[Records provided start]
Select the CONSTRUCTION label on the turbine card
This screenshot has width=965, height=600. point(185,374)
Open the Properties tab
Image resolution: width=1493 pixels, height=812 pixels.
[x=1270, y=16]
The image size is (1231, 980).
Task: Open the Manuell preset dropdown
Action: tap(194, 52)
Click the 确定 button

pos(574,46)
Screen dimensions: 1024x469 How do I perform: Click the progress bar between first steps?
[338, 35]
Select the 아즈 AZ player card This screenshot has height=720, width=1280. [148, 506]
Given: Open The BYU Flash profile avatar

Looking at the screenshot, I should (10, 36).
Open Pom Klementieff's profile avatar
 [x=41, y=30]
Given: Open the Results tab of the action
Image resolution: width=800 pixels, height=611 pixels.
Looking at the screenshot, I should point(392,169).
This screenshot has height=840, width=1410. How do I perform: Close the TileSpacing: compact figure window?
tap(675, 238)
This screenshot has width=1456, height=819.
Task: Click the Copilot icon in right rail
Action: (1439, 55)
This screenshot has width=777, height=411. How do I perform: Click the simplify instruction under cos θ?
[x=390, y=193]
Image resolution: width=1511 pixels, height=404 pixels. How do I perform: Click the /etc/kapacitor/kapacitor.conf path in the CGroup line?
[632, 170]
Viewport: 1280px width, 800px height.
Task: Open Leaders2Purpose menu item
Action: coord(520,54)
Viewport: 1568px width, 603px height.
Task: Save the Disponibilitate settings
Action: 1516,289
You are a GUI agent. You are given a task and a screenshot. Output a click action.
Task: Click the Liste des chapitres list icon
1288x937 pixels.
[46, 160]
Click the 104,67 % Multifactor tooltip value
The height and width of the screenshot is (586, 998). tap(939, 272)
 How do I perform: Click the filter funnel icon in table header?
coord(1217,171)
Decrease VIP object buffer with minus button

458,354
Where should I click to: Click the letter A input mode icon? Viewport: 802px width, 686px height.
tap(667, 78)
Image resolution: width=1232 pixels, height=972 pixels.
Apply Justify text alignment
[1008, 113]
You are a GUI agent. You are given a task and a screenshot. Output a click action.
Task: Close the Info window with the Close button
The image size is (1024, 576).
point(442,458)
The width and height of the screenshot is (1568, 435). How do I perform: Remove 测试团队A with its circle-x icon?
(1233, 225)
[Records provided end]
◆ **What you will do**: Render all of the material above as a numbered list, omitting any blank lines.

◆ **Expected answer**:
1. Select the CONSTRUCTION label on the turbine card
2. This screenshot has width=965, height=600. point(185,374)
3. Open the Properties tab
4. Image resolution: width=1493 pixels, height=812 pixels.
5. [x=1270, y=16]
6. The image size is (1231, 980).
7. Task: Open the Manuell preset dropdown
8. Action: tap(194, 52)
9. Click the 确定 button
10. pos(574,46)
11. Screen dimensions: 1024x469 How do I perform: Click the progress bar between first steps?
12. [338, 35]
13. Select the 아즈 AZ player card This screenshot has height=720, width=1280. [148, 506]
14. Given: Open The BYU Flash profile avatar
15. Looking at the screenshot, I should (10, 36).
16. Open Pom Klementieff's profile avatar
17.  [x=41, y=30]
18. Given: Open the Results tab of the action
19. Image resolution: width=800 pixels, height=611 pixels.
20. Looking at the screenshot, I should point(392,169).
21. This screenshot has height=840, width=1410. How do I perform: Close the TileSpacing: compact figure window?
22. tap(675, 238)
23. This screenshot has width=1456, height=819.
24. Task: Click the Copilot icon in right rail
25. Action: (1439, 55)
26. This screenshot has width=777, height=411. How do I perform: Click the simplify instruction under cos θ?
27. [x=390, y=193]
28. Image resolution: width=1511 pixels, height=404 pixels. How do I perform: Click the /etc/kapacitor/kapacitor.conf path in the CGroup line?
29. [632, 170]
30. Viewport: 1280px width, 800px height.
31. Task: Open Leaders2Purpose menu item
32. Action: coord(520,54)
33. Viewport: 1568px width, 603px height.
34. Task: Save the Disponibilitate settings
35. Action: 1516,289
36. You are a GUI agent. You are given a task and a screenshot. Output a click action.
37. Task: Click the Liste des chapitres list icon
38. 1288x937 pixels.
39. [46, 160]
40. Click the 104,67 % Multifactor tooltip value
41. The height and width of the screenshot is (586, 998). tap(939, 272)
42.  How do I perform: Click the filter funnel icon in table header?
43. coord(1217,171)
44. Decrease VIP object buffer with minus button
45. 458,354
46. Where should I click to: Click the letter A input mode icon? Viewport: 802px width, 686px height.
47. tap(667, 78)
48. Image resolution: width=1232 pixels, height=972 pixels.
49. Apply Justify text alignment
50. [1008, 113]
51. You are a GUI agent. You are given a task and a screenshot. Output a click action.
52. Task: Close the Info window with the Close button
53. The image size is (1024, 576).
54. point(442,458)
55. The width and height of the screenshot is (1568, 435). How do I perform: Remove 测试团队A with its circle-x icon?
56. (1233, 225)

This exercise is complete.